■ Material for this task:
· · · · ·
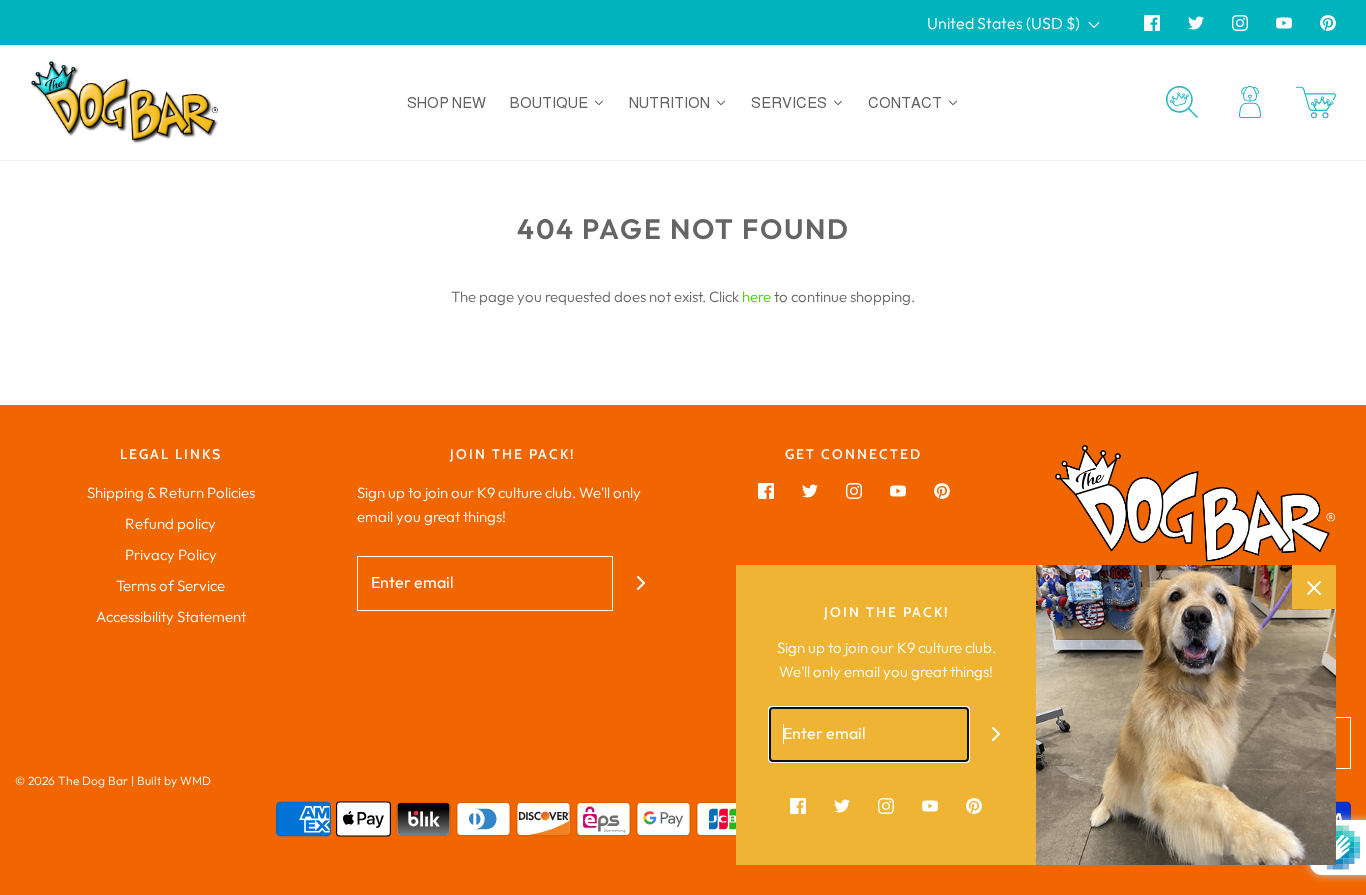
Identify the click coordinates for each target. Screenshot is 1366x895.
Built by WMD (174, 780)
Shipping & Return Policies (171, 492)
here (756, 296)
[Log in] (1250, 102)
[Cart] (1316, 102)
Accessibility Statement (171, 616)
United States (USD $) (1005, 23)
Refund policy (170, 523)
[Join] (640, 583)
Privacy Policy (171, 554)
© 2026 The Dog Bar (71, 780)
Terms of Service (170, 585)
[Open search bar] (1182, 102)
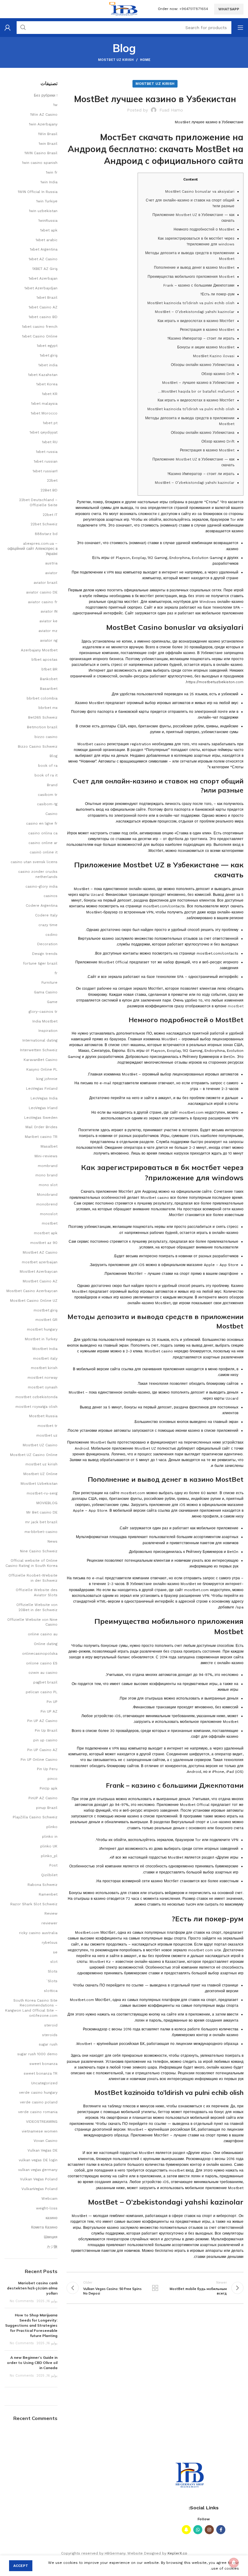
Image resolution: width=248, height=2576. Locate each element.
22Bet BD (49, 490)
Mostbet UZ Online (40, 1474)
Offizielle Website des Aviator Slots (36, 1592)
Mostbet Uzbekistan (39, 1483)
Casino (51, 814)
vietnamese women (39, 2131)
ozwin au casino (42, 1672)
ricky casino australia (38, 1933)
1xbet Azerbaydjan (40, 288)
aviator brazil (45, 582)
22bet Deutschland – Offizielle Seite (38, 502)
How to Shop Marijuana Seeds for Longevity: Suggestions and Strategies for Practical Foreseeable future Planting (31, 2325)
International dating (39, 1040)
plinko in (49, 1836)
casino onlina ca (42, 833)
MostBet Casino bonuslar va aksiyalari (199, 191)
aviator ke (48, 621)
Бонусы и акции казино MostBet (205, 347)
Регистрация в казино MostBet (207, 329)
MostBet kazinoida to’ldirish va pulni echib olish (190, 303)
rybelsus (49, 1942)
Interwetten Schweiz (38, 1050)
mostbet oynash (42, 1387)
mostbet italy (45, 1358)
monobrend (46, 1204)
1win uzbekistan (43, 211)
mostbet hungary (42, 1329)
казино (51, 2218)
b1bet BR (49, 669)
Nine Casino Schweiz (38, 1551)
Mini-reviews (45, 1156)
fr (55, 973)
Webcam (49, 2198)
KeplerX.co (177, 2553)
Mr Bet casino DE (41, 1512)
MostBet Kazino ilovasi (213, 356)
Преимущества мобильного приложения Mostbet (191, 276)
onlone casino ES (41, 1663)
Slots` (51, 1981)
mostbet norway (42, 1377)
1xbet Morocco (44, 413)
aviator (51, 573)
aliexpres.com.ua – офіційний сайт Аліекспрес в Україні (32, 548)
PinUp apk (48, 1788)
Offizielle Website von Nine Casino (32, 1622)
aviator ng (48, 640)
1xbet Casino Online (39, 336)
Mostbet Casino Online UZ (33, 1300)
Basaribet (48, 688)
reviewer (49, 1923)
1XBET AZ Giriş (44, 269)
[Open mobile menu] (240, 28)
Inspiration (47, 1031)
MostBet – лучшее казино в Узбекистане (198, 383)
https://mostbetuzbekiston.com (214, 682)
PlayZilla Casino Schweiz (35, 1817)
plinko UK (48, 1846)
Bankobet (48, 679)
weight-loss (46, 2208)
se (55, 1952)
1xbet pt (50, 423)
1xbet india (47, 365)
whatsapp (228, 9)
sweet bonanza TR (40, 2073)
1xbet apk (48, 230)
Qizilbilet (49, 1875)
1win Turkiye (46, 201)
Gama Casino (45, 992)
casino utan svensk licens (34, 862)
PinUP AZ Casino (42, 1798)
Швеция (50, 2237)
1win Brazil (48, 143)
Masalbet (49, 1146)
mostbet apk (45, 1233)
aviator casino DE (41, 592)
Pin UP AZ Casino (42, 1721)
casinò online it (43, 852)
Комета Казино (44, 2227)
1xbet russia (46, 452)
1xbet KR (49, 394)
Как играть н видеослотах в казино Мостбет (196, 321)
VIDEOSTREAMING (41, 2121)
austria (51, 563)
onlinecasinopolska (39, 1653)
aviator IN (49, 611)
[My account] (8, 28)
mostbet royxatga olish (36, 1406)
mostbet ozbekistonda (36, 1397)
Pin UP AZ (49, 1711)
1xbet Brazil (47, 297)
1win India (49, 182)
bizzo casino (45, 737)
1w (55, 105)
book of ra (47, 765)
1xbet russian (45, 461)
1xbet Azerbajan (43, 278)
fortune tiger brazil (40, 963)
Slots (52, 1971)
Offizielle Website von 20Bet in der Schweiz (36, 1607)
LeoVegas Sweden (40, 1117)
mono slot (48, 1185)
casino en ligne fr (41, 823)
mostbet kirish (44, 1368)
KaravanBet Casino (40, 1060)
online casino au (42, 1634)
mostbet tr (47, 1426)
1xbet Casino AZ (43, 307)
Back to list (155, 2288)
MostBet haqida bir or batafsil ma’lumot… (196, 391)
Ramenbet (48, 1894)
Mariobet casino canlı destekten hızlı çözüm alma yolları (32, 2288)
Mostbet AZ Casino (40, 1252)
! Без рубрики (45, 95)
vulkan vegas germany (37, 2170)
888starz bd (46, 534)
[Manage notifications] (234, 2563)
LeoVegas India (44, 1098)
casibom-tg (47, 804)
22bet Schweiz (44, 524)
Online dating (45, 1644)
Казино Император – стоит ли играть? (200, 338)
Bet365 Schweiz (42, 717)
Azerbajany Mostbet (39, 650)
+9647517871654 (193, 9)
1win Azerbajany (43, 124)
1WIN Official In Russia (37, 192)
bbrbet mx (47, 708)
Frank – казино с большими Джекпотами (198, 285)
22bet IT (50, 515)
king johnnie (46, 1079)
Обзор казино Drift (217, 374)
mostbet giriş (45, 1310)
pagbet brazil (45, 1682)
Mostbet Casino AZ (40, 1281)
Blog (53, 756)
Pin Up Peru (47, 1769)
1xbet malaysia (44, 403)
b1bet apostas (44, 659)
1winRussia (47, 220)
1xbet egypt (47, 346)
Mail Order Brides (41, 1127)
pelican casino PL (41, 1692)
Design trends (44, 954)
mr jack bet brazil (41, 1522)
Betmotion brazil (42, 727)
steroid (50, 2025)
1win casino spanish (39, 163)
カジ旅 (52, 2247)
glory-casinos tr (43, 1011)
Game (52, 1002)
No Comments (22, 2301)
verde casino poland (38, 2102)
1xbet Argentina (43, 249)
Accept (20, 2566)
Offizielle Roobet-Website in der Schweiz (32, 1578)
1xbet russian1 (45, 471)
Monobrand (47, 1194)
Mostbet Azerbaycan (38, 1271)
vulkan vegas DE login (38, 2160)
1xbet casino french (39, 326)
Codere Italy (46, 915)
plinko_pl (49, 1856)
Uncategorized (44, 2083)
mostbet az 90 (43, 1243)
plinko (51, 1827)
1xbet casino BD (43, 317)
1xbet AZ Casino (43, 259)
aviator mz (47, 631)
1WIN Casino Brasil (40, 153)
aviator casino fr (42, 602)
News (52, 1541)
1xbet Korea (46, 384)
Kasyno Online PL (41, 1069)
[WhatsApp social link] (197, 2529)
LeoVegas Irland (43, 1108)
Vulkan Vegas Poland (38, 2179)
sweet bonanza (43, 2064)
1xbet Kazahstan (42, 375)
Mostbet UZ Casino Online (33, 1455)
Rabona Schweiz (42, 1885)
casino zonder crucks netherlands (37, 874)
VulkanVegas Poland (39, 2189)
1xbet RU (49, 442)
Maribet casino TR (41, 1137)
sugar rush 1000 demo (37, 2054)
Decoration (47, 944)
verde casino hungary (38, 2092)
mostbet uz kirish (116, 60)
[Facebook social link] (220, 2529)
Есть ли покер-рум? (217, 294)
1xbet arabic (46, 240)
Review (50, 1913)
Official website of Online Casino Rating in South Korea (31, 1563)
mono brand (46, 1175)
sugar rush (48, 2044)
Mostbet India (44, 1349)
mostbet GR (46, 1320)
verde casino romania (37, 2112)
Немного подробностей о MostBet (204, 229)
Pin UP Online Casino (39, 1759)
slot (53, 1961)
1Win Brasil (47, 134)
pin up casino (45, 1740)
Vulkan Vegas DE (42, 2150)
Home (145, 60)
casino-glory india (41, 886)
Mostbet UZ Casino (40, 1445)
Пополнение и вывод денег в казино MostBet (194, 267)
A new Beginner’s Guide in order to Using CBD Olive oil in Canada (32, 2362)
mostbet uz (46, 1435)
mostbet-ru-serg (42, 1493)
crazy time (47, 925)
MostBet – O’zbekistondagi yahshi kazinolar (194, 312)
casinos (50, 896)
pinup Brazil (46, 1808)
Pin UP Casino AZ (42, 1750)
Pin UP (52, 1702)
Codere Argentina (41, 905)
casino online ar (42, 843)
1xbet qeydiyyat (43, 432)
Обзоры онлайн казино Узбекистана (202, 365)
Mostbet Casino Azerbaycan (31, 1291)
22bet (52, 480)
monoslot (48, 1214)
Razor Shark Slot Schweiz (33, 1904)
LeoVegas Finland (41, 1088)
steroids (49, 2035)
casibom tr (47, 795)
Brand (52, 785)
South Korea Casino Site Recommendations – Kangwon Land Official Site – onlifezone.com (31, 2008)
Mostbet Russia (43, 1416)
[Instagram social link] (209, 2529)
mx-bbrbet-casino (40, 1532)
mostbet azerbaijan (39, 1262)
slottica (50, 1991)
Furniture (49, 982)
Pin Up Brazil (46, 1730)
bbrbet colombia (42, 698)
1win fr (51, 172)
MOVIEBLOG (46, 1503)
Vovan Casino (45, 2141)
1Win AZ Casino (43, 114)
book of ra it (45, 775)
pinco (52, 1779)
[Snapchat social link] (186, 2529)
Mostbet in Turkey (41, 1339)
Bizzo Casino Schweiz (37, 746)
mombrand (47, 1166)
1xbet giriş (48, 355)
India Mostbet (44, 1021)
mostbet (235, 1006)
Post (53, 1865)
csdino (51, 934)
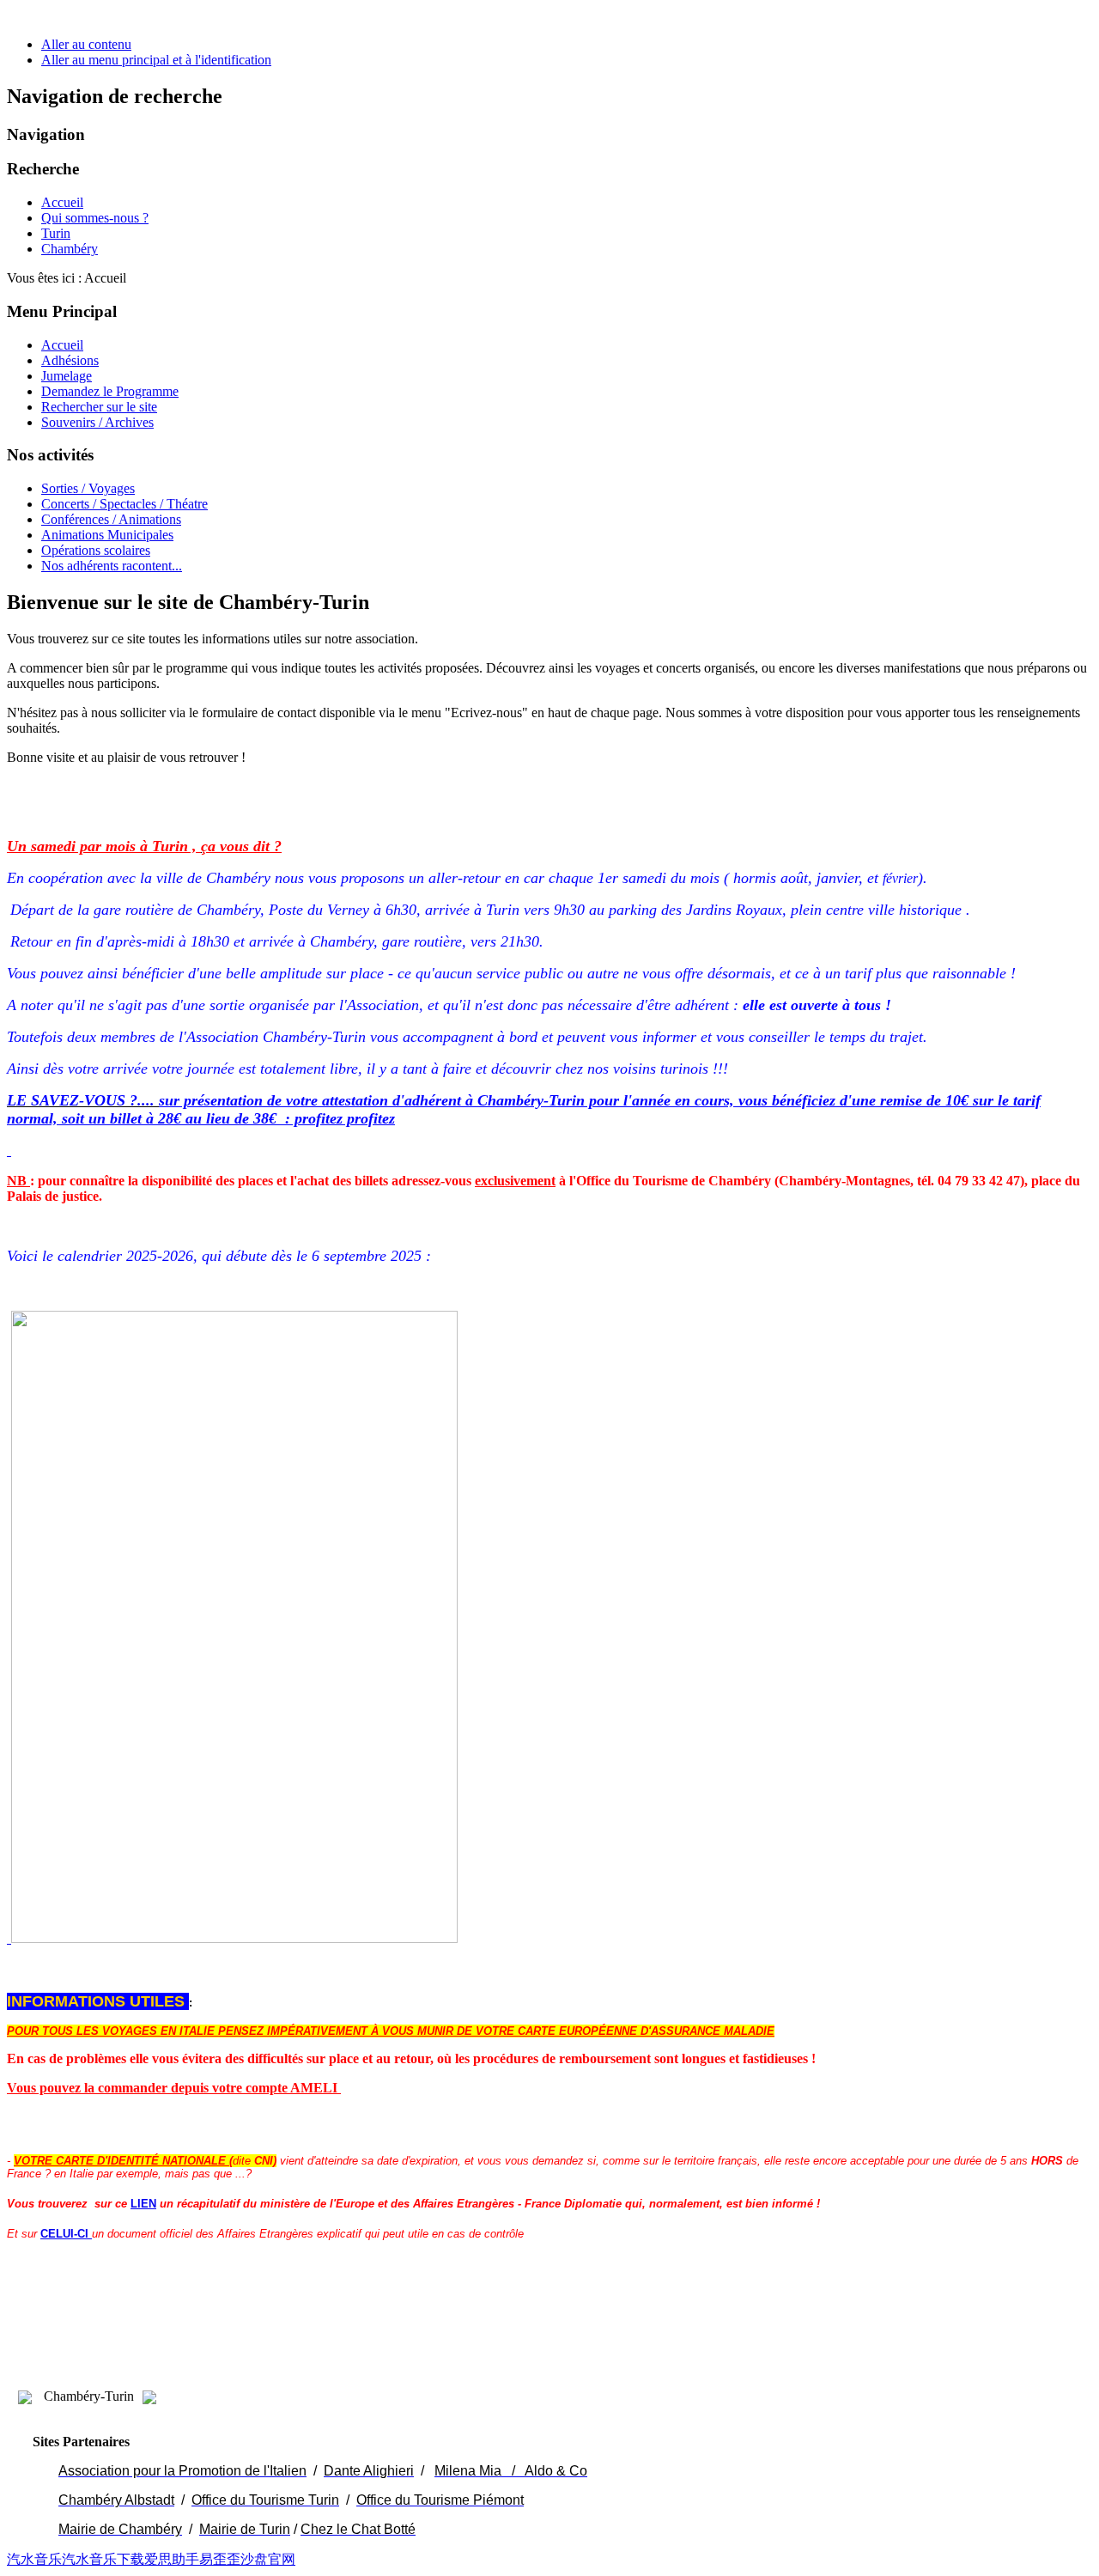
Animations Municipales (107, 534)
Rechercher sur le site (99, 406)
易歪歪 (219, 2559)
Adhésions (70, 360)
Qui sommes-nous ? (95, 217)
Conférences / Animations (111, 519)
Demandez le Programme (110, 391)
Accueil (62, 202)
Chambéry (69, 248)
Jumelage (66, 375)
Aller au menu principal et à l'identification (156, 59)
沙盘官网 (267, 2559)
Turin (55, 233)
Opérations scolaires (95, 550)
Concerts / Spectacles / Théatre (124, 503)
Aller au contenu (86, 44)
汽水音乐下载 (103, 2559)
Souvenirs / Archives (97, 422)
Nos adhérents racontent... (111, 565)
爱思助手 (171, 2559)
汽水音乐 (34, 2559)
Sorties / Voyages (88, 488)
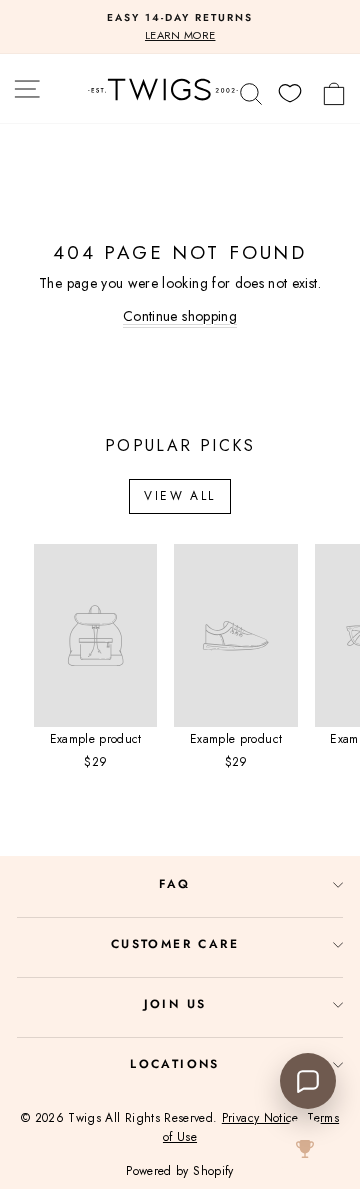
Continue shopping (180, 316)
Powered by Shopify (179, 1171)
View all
· · · · ·
■ Your goal: Of the lines above, retype only those from the line containing "Betmotion brazil (42, 727)" through the line containing "Decoration (47, 944)", including both, exactly.

■ Answer space:
Betmotion brazil (42, 727)
steroid (50, 2025)
1win casino spanish (39, 163)
カジ旅 (52, 2247)
glory-casinos tr (43, 1011)
Game (52, 1002)
No Comments (22, 2301)
verde casino poland (38, 2102)
1xbet Argentina (43, 249)
Accept (20, 2566)
Offizielle Roobet-Website in der Schweiz (32, 1578)
1xbet russian1 (45, 471)
Monobrand (47, 1194)
Mostbet Azerbaycan (38, 1271)
vulkan vegas DE login (38, 2160)
1xbet casino french (39, 326)
Codere Italy (46, 915)
plinko_pl (49, 1856)
Uncategorized (44, 2083)
mostbet az 90 (43, 1243)
plinko (51, 1827)
1xbet casino BD (43, 317)
1xbet AZ Casino (43, 259)
aviator mz (47, 631)
1WIN Casino Brasil (40, 153)
aviator casino fr (42, 602)
News (52, 1541)
1xbet Korea (46, 384)
Kasyno Online PL (41, 1069)
[WhatsApp social link] (197, 2529)
LeoVegas Irland (43, 1108)
Vulkan Vegas Poland (38, 2179)
sweet bonanza (43, 2064)
1xbet Kazahstan (42, 375)
Mostbet UZ Casino Online (33, 1455)
Rabona Schweiz (42, 1885)
casino zonder crucks netherlands (37, 874)
VulkanVegas Poland (39, 2189)
1xbet RU (49, 442)
Maribet casino TR (41, 1137)
sugar rush 1000 demo (37, 2054)
Decoration (47, 944)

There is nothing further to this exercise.